The current effort, many church relief officials said, dwarfs any previous faith-based domestic relief effort in memory. Southern Baptist mobile kitchens had served 11.9 million meals as of press time, more than four times the previous records set in the Sept. 11 recovery and after last year’s cluster of Florida hurricanes, said Bob Reccord, president of the North American Mission Board, which coordinates Southern Baptist disaster relief.

In the weeks since Katrina, Second Harvesters, a quasi-independent food bank operating under the Archdiocese of New Orleans, has distributed 20 million pounds of food across coastal Louisiana. That compares with 14 million for all of last year, spokeswoman Jenny Rodgers said.

Members of the Evangelical Lutheran Church in America and the Lutheran Church-Missouri Synod have raised $20 million, said Katherine Kerr of Lutheran Social Services of the South.

Because the relief efforts are autonomous, not even the federal government has an estimate of their value yet, although the White House Office of Faith-Based and Community Initiatives hopes to develop one soon.

For the present, however, “It’s impossible to describe the wave of compassion that swept through the Gulf region after Katrina,” said Jim Towey, the office’s director.

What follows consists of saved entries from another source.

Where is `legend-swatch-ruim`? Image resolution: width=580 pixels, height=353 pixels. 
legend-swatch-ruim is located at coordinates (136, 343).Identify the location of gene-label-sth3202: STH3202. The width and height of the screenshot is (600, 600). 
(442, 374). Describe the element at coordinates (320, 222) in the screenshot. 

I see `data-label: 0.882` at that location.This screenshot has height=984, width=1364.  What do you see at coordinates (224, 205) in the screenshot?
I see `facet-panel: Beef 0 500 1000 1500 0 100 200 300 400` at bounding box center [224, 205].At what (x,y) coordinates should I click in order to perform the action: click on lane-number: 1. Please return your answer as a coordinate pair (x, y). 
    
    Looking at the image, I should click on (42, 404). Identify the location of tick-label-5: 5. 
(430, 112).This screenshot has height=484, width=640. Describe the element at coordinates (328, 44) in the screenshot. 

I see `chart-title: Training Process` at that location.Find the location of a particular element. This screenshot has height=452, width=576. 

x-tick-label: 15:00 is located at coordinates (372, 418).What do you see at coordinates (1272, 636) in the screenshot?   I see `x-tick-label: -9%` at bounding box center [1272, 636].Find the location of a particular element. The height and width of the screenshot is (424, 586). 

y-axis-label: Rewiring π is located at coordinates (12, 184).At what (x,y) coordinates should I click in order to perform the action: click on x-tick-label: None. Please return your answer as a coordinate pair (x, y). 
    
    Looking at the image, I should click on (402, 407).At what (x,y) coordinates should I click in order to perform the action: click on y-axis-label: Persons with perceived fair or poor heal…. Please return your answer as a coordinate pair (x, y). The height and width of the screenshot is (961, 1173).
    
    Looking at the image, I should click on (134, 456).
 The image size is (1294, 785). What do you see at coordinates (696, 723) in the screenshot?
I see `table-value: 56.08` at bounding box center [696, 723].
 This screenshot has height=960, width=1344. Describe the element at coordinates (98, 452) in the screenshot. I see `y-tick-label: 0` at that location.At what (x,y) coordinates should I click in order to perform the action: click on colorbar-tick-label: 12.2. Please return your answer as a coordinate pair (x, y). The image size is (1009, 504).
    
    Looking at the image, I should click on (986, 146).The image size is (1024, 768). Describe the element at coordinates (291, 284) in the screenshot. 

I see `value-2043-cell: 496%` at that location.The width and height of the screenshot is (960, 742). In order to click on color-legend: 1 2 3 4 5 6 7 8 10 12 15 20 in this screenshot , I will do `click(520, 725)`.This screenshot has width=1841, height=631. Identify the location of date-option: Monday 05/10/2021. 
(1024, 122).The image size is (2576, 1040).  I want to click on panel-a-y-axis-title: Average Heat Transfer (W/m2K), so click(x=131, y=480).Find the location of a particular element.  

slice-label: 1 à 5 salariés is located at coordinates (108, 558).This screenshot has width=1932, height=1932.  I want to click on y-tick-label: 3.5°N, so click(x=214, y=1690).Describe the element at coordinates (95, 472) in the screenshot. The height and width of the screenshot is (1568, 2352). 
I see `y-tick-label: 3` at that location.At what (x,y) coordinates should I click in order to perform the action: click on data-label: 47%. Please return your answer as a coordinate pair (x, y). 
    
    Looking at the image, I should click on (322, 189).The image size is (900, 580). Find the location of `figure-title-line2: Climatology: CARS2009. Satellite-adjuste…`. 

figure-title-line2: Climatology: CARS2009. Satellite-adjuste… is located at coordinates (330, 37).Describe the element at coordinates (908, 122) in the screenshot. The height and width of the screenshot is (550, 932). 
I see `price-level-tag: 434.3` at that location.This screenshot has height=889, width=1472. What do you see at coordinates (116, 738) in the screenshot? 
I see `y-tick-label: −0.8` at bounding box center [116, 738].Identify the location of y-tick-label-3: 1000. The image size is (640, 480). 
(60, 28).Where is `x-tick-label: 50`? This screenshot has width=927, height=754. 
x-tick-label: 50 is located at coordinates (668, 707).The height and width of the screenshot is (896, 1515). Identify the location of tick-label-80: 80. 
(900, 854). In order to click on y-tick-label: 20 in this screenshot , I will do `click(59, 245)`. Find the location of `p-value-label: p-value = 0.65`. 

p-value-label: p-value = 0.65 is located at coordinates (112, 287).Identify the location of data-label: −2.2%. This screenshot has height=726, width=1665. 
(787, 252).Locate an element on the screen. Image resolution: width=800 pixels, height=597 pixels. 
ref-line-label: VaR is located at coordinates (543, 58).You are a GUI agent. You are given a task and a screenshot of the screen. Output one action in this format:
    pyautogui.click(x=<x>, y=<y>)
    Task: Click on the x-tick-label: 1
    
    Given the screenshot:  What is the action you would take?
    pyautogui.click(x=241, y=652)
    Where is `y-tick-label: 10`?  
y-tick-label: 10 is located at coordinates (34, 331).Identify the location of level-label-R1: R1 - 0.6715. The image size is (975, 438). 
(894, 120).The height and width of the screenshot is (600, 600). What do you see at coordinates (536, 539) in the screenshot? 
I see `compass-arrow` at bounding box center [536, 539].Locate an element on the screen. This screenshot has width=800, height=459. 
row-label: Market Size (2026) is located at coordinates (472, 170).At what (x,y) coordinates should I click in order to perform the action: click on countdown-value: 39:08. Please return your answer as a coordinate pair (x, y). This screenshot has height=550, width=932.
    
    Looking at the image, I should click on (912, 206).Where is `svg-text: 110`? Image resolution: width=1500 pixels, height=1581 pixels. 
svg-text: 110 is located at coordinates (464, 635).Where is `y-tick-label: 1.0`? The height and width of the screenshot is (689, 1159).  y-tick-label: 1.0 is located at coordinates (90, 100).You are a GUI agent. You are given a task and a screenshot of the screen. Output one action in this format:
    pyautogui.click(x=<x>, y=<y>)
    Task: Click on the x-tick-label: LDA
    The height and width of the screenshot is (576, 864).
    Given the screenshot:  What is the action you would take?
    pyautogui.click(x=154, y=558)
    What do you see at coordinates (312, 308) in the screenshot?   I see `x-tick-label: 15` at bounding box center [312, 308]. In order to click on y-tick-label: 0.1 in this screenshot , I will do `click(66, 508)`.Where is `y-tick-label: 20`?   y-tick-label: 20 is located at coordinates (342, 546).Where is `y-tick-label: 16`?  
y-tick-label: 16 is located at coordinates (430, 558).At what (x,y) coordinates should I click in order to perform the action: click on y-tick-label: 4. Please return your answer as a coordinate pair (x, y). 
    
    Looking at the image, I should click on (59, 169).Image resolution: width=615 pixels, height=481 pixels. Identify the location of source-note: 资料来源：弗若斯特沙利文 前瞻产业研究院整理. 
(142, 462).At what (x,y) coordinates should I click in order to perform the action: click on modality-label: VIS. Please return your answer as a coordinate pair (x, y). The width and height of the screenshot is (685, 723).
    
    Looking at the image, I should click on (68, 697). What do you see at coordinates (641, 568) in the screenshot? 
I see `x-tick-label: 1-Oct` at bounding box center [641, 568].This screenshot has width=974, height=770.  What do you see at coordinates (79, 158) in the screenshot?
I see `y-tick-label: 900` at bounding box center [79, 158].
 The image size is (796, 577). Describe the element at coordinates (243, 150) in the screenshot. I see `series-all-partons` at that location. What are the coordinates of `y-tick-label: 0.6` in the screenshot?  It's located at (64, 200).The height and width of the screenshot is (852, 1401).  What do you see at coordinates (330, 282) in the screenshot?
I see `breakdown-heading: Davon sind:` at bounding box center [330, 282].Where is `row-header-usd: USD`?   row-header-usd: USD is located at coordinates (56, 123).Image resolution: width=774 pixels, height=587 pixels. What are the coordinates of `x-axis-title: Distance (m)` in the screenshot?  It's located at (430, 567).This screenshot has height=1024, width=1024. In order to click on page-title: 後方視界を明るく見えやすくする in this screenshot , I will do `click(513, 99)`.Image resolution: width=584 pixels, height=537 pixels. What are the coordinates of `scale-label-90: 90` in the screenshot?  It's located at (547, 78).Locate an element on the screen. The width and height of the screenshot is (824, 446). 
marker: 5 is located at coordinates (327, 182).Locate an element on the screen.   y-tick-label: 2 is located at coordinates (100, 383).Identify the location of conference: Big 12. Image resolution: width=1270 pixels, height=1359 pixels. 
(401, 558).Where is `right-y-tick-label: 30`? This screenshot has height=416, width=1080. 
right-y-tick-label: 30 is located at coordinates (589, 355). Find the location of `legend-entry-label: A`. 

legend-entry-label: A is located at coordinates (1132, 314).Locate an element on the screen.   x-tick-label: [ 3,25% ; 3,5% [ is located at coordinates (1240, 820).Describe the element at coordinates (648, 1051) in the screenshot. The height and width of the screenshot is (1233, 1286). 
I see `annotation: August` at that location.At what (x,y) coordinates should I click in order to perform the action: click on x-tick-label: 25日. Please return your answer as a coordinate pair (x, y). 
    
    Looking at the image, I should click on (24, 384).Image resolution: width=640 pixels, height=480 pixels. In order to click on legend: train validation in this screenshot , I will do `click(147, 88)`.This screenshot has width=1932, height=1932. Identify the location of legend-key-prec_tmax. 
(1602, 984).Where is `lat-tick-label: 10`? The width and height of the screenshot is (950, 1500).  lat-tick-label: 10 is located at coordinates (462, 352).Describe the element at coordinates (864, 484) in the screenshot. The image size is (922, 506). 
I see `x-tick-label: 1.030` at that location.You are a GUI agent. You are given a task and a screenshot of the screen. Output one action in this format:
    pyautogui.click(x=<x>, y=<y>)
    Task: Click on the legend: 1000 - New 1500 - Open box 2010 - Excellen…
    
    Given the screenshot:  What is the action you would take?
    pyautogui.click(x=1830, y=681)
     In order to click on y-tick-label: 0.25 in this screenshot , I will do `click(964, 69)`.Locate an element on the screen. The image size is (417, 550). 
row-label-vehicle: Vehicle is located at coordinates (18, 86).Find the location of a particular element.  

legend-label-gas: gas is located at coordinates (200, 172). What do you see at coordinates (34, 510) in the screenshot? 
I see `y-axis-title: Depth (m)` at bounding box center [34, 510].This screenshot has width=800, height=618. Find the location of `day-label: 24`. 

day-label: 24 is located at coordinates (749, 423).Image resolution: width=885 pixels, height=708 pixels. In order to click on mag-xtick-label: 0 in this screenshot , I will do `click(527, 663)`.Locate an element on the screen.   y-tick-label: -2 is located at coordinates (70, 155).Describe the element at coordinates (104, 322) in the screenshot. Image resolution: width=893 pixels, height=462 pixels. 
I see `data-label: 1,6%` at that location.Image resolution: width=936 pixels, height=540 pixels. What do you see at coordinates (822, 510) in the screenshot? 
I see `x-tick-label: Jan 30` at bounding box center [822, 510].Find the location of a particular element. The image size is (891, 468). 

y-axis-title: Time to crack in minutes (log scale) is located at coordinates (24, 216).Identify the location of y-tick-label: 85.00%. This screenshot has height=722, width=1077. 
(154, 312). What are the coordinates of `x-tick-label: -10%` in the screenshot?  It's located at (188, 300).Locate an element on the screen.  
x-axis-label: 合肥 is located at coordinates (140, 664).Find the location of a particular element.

He called the work “historic and heroic.”

In the world of church-based disaster recovery, the initial months after Katrina represent only the middle of the first chapter in what will be a long-running story.

Disaster planners survey the aftermath of a major disaster in two parts: immediate relief, including securing damaged homes, providing food and short-term financial help; and long-term recovery, including replacing lost housing, job retraining and addressing other residual deficits.

“We could be six months here,” said Charlie Hutto, a retired utility company engineer from Ruston supervising a Southern Baptist mobile cooking unit based near Lakeview.

As a result, the Salvation Army has purchased a warehouse in La Place to store food for its massive distribution program. “That’s a three-year commitment,” spokeswoman Capt. Deb Osborn said.

Much of that food goes to the sprawling supply depot in the parking lot of First Baptist Church, New Orleans, where Southern Baptist volunteers cook and load 9,000 hot meals a day onto Salvation Army canteen trucks circulating in New Orleans. More goes into cars that line up to collect meals.

At First, New Orleans, forklifts rumble among eight semitrailers loaded with food and paper products. Pallets are stacked high with shrink-wrapped canned chili, soup, peaches, red beans and soft drinks.

After years of cooperating in disaster relief, some denominations have developed complementary areas of expertise. Southern Baptists are early shock troops, disaster experts say. They cook for the Salvation Army and Red Cross, spread trained chain saw teams throughout neighborhoods and lately have begun to develop “mud-out” teams that sanitize flooded homes.

Other denominations, such as Seventh-day Adventists, are known for their distribution of goods such as clothing. Mennonites, Lutherans and members of the Christian Reformed Church in North America are accomplished volunteer builders, while Methodists and Catholics excel at long-term case management, experts say.